2011年6月
他力というは 如来の本願力なり   「顕浄土真実教行証文類」


 「他力本願」には、いつも誤解がたえません。
何でも他人まかせで、自分では何もしない怠け者のイメージでとらえられることが
しばしばです。しかし、今月のお言葉のごとく、「他力」とは、
「如来の本願力」、「仏力」です。仏さまの力にまかせるのですから、他人に
たよる必要はありません。決して他人まかせなのではなく、私の上に仏力が
はたらいてくださるのであり、仏力であるからこそ、真実性の根拠を得ることが
できるのです。
 何故「他力」でなければならないかということについて、梅原真隆勧学の
次のような譬えを聞いたことがあります。
 
 かいつまんで紹介させて頂きます。
 あるところに、代々家宝として伝わる一幅の掛け軸がありました。
「狩野探幽」の絵であるとしてとても大切にしてきました。ところが、
その当主が、ある時、これが本物かどうかが不安になりました。そこで
ある鑑定家のもとに見てもらいに行きました。しばらく丁寧に見たあとで、
「たぶん、探幽の絵と見て間違いないでしょう。署名と落款がないのは欠点
ですが、画風から見て、ほぼ探幽でしょう」と言ってくれました。
「やれやれ、大事にしてきた甲斐があった」と安心しながら帰路についていた
途中、ふと気になることが頭をかすめました。「まてよ、たぶん間違いない
だろうとは言ってくれたが、署名がないのが欠点だといってたな」と思いだし
「それなら、署名があればいいんだ」と考えました。そこですぐに有名な
書家のところへ行き、「すまないが、ここに「探幽」と書いてくれ」とたのみました。
変なことをたのむ人だなとは思いながら、相手がそういうものですから、
立派な達筆で「探幽」と書いてくれました。

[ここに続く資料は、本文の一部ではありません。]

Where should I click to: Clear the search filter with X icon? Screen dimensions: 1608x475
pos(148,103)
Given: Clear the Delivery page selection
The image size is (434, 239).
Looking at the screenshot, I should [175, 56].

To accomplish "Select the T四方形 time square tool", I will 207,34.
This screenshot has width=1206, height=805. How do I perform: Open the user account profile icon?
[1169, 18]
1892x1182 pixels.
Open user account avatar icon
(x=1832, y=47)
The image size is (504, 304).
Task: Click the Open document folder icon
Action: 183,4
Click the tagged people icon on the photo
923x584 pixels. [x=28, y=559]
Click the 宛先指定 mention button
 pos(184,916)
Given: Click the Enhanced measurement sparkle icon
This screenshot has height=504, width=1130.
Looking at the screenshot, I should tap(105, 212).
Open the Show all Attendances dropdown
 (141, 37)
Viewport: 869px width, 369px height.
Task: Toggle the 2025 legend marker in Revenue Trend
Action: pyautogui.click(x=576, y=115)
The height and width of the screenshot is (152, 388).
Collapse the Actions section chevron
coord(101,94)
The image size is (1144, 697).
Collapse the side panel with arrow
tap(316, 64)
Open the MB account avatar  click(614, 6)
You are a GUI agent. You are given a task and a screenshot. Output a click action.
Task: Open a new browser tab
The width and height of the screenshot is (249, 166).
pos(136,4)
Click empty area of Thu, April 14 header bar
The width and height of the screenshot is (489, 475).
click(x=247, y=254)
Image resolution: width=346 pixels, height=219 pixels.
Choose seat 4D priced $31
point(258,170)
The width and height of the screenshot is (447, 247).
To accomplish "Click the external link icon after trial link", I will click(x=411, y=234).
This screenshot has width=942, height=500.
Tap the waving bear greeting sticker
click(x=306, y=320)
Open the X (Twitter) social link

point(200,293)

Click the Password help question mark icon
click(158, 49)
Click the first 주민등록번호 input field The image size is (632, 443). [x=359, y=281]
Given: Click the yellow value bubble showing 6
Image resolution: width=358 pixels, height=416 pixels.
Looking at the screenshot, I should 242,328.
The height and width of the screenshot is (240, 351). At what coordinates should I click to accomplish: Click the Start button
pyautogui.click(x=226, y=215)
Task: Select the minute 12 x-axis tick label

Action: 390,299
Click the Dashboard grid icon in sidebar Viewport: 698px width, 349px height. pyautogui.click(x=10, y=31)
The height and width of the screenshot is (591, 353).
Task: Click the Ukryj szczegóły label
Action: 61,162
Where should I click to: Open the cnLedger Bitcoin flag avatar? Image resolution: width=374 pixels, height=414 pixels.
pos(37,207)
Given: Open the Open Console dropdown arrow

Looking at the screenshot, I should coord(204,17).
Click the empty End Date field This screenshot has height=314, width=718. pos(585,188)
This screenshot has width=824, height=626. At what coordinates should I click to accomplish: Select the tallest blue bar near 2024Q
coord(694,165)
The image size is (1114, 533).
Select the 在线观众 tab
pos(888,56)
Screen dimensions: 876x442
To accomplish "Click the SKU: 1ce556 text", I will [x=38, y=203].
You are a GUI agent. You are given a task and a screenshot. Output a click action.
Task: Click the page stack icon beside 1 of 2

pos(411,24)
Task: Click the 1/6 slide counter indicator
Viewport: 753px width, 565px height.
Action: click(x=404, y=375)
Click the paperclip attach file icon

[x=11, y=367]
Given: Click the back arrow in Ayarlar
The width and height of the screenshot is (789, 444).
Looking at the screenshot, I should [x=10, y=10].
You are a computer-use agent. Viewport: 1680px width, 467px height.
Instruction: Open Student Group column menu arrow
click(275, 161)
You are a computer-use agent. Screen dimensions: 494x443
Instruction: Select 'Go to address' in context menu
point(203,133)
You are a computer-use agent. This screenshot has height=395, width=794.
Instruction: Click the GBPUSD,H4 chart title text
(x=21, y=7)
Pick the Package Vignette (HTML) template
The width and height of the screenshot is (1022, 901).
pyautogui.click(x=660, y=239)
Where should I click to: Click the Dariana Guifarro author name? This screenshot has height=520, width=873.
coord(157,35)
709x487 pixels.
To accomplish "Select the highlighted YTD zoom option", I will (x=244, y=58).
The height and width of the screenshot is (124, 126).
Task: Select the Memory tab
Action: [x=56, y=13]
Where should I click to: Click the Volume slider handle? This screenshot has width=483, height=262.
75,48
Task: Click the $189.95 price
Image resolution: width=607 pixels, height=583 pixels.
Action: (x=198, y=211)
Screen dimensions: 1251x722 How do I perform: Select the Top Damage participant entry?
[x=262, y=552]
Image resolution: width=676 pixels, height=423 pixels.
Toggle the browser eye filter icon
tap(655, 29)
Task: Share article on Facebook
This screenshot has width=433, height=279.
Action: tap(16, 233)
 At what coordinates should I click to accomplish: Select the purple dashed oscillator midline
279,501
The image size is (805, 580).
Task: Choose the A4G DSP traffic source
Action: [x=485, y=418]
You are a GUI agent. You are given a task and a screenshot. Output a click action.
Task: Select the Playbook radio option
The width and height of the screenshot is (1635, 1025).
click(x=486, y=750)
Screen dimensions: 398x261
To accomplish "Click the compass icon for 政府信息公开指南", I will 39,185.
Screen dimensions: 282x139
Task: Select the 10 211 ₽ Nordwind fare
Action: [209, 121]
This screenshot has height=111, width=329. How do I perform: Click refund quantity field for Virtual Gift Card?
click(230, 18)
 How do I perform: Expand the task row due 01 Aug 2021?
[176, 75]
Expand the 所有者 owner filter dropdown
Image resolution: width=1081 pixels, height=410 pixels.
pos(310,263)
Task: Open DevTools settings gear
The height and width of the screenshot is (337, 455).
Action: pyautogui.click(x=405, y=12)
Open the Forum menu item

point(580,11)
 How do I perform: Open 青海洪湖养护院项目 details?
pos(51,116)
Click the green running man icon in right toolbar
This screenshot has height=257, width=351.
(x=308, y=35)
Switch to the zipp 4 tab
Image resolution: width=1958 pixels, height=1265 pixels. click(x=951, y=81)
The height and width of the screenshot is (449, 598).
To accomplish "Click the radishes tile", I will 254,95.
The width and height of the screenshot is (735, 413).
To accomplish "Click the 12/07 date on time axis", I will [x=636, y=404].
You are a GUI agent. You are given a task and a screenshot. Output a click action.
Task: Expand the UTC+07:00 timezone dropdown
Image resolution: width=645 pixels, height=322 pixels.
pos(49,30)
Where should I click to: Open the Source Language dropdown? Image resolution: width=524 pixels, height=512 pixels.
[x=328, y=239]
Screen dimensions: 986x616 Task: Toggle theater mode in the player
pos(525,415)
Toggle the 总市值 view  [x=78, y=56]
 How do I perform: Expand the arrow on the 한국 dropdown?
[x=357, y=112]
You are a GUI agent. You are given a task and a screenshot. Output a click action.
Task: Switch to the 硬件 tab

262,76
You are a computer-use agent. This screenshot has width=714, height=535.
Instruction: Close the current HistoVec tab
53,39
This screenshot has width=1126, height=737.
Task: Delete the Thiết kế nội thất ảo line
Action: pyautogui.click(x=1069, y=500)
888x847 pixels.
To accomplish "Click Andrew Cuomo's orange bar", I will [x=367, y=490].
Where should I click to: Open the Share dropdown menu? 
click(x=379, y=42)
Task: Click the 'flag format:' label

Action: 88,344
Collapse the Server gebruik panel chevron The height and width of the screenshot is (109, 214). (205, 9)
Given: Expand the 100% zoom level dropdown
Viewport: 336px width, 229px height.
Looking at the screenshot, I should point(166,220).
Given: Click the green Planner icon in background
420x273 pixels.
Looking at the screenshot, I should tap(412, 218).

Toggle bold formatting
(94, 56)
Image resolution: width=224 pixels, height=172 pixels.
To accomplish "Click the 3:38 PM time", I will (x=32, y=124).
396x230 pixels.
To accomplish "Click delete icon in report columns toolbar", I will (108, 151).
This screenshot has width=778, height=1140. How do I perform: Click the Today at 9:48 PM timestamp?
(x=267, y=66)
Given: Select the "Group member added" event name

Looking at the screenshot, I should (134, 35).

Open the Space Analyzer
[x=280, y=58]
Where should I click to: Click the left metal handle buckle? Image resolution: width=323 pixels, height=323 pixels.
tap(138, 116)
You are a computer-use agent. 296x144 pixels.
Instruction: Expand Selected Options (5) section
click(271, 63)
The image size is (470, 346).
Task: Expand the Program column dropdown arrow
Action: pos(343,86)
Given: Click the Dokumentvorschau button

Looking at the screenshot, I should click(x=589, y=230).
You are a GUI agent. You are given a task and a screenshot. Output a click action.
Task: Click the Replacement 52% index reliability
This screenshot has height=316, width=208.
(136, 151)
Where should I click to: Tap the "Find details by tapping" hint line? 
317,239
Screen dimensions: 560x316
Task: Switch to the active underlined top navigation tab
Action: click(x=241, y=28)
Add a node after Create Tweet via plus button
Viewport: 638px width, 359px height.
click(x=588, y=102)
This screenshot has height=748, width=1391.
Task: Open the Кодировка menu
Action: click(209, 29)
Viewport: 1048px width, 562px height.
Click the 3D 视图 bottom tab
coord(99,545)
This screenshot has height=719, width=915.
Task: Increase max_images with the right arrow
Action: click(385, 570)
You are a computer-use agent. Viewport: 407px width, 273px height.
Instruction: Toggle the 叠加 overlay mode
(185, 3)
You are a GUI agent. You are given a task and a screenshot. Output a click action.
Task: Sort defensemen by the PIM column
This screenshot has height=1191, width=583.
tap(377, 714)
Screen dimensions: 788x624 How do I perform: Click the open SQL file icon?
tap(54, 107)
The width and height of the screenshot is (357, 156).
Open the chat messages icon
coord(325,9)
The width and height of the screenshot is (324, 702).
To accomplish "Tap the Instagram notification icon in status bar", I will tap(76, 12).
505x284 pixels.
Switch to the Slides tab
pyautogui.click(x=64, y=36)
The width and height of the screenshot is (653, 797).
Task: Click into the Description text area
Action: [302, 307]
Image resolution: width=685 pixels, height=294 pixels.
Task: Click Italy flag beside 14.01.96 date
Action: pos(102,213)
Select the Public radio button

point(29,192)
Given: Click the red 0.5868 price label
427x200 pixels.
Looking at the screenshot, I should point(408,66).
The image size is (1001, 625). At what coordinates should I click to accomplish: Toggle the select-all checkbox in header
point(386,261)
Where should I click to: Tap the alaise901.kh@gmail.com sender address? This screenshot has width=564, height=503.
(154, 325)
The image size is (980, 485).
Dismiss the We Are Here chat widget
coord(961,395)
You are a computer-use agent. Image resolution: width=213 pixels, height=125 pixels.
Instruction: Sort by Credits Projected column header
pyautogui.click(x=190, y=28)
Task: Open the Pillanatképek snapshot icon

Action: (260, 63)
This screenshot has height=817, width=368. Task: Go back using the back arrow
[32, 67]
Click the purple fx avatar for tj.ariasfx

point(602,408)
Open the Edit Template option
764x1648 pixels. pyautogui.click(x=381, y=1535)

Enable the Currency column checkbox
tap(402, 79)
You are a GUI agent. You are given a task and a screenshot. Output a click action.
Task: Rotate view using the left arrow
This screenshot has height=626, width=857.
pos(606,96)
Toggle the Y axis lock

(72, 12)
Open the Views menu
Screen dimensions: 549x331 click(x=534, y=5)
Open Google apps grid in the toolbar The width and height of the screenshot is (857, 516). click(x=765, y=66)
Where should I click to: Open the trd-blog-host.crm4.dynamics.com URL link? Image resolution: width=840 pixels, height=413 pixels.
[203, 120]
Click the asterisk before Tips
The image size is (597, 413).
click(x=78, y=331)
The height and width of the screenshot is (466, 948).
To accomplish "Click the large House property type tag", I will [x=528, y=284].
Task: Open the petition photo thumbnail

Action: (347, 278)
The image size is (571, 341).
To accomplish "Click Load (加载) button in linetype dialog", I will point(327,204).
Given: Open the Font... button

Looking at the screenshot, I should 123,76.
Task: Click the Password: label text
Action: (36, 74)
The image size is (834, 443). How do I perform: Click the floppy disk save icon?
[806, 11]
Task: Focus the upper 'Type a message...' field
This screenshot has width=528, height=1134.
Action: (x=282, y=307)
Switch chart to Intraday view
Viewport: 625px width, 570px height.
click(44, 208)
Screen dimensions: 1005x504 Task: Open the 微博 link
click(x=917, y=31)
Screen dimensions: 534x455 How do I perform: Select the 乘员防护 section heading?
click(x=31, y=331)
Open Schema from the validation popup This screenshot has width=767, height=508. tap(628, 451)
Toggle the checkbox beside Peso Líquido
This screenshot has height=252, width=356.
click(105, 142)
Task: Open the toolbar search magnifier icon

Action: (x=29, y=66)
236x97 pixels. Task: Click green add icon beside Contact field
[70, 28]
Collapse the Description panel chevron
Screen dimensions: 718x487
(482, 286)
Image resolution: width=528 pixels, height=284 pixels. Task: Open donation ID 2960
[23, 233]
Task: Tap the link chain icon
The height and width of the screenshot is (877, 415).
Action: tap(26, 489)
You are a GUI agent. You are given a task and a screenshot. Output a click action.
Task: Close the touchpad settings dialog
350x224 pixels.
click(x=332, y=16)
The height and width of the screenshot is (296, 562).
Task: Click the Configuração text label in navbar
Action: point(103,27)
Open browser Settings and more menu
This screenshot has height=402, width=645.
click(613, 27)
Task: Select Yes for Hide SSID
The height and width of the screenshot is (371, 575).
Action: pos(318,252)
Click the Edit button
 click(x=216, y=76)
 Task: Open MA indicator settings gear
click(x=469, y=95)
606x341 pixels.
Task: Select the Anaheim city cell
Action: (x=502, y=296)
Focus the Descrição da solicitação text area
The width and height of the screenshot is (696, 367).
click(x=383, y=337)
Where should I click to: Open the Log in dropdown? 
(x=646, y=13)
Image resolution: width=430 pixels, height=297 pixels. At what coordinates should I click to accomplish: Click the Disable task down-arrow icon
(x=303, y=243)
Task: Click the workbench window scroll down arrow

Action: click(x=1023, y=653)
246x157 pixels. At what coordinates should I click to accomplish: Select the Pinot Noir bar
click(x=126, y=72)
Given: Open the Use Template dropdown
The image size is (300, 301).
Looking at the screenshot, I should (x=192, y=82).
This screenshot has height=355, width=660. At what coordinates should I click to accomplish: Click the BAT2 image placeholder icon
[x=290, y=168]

「これでよし」と満足して、今度は
別の鑑定家のところに行きました。今度は鑑定家を試してやるくらいの意気込みで
自信満々に見てもらいました。その鑑定家は、長い間首をひねりながら
しばらく見て、ひとこと、「絵の感じからは、確かに探幽のようなのですが
署名が偽物ですから、これは贋作です」と言いました。
 
 せっかく本物に出会っていながら、こちらがつまらぬ浅知恵をはたらかした
ために台無しになってしまったのです。私たちも、せっかく如来さまから、
真実の仏力・他力を頂戴しているのに、つまらない自力をはたらかせるから
台無しになるのです。
 「他力」は、「如来の本眼力」だから真実なのであり、私たちの自力は
邪魔にしかなりません。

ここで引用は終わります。